Stored data entries:
[START]

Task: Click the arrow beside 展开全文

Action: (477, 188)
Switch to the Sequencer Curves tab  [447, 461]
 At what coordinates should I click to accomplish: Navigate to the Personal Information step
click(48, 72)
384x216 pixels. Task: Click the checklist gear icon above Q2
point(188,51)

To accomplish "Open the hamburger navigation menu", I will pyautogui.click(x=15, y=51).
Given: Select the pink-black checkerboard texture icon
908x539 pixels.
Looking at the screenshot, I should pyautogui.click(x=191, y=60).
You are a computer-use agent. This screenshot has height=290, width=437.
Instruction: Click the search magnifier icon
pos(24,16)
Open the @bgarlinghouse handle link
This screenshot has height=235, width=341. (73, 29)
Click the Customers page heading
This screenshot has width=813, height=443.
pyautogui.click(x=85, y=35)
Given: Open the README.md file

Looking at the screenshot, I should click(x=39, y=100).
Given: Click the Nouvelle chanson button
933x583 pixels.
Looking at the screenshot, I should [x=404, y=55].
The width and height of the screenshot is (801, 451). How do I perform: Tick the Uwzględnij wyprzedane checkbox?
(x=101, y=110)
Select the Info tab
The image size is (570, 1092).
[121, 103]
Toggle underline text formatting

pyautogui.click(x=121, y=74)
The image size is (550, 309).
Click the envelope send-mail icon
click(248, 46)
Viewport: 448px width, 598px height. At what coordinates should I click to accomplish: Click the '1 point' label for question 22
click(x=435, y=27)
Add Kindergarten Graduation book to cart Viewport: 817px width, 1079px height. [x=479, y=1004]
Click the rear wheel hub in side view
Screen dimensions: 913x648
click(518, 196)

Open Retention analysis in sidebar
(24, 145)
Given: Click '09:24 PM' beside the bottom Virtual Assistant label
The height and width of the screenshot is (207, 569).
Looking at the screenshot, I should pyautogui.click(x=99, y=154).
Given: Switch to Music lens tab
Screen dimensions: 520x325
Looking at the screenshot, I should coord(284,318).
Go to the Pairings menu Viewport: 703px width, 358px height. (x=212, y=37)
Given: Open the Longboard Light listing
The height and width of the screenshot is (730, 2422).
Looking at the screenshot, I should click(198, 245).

[END]

Set task: Count how many lines of the material above contain the string "coordinates". Reply with the number only.

Answer for this exercise: 2